The first disqualification is bigger legacy keys: scaling up classical algorithms by lengthening RSA keys or expanding elliptic-curve parameters. The strategy treats this as a non-solution, because a sufficiently powerful quantum computer breaks the underlying math regardless of key size. Longer keys simply demand more qubits to defeat.
The second is proxy-only overlay patches, the practice of bolting translation layers onto existing infrastructure while leaving the original cryptography in place. Adversaries read what crosses the wire regardless of any proxy in front.
The third is Quantum Key Distribution (QKD), the approach that uses quantum physics to exchange keys on the premise that measuring a quantum state disturbs it. QKD was long promoted to defense buyers as inherently secure. The Department disqualifies it on national-security grounds, citing practical vulnerabilities including trusted relay nodes and side channels, and the absence of a national-security validation track.
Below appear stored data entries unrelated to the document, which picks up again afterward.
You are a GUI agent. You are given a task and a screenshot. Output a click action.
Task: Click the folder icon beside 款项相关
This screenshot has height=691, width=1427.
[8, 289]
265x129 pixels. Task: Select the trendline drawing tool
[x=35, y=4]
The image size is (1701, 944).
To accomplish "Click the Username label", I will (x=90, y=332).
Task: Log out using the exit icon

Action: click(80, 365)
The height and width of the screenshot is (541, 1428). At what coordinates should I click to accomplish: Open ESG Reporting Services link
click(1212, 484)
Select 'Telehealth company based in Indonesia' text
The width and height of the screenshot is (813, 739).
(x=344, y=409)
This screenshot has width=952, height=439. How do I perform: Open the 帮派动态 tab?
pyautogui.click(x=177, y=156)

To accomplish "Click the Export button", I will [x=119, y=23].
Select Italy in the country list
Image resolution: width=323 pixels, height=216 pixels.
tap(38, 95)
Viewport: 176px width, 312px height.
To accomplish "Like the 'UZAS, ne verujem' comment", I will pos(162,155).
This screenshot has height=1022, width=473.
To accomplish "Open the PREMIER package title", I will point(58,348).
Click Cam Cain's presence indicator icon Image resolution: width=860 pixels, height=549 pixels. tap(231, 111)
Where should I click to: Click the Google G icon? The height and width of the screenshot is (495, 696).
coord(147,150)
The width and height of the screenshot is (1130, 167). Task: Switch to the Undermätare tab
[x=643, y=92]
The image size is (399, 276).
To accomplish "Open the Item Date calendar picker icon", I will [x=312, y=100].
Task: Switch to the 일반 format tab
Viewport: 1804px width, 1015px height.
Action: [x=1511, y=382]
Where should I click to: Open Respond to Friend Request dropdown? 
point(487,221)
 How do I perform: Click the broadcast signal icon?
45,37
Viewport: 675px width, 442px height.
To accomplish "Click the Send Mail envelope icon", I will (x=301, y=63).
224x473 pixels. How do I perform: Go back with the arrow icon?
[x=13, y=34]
The fourth is quantum networking: routing signals through quantum-network hardware without changing the cryptographic primitives protecting the data. The strategy treats this as a transport-layer technology, not a cryptographic one.
The fifth is non-local quantum randomness generation, sourcing keys from distant quantum systems rather than running provably quantum-resistant algorithms.
The only algorithms that clear the bar for high-assurance classified environments are the NSA's Commercial National Security Algorithm Suite 2.0 (CNSA 2.0), a published set of post-quantum primitives covering confidentiality and authentication. (NSA CNSA 2.0 PDF)
The reason the deadline matters now, rather than in 2030, is the threat model baked into the document. The Department assumes peer adversaries are already running what cryptographers call "harvest now, decrypt later" operations: intercepting and stockpiling encrypted U.S. military traffic today with the intent of decrypting it later, once a Cryptographically Relevant Quantum Computer (CRQC), a machine powerful enough to break current public-key cryptography, exists. The strategy names tactical radios, satellite communications (SATCOM), and command-and-control (C2) networks as priority targets. The deadline is backdated to a crisis the Department considers already in progress, not a future one.
For defense suppliers, the math is concrete. A product whose roadmap was built on QKD, proxy overlays, or transport-level quantum networking now has roughly four and a half years to pivot to CNSA 2.0-conformant implementations, or face removal from procurement. The strategy's enforcement mechanism is not a fine or a mandate memo. It is system retirement. Anything that cannot run post-quantum primitives by the deadline is phased out. (DoW PQC Strategy PDF)
The strategy also signals that the wider federal migration is converging. The Cybersecurity and Infrastructure Security Agency's (CISA's) Automated Cryptography Discovery and Inventory (ACDI) tooling strategy gives civilian federal agencies the means to find and catalog where legacy cryptography is still in use, which is the prerequisite for any cryptographic swap-out. The DoW document indicates the same inventory-driven approach is now mandatory inside the defense industrial base. (CISA ACDI strategy)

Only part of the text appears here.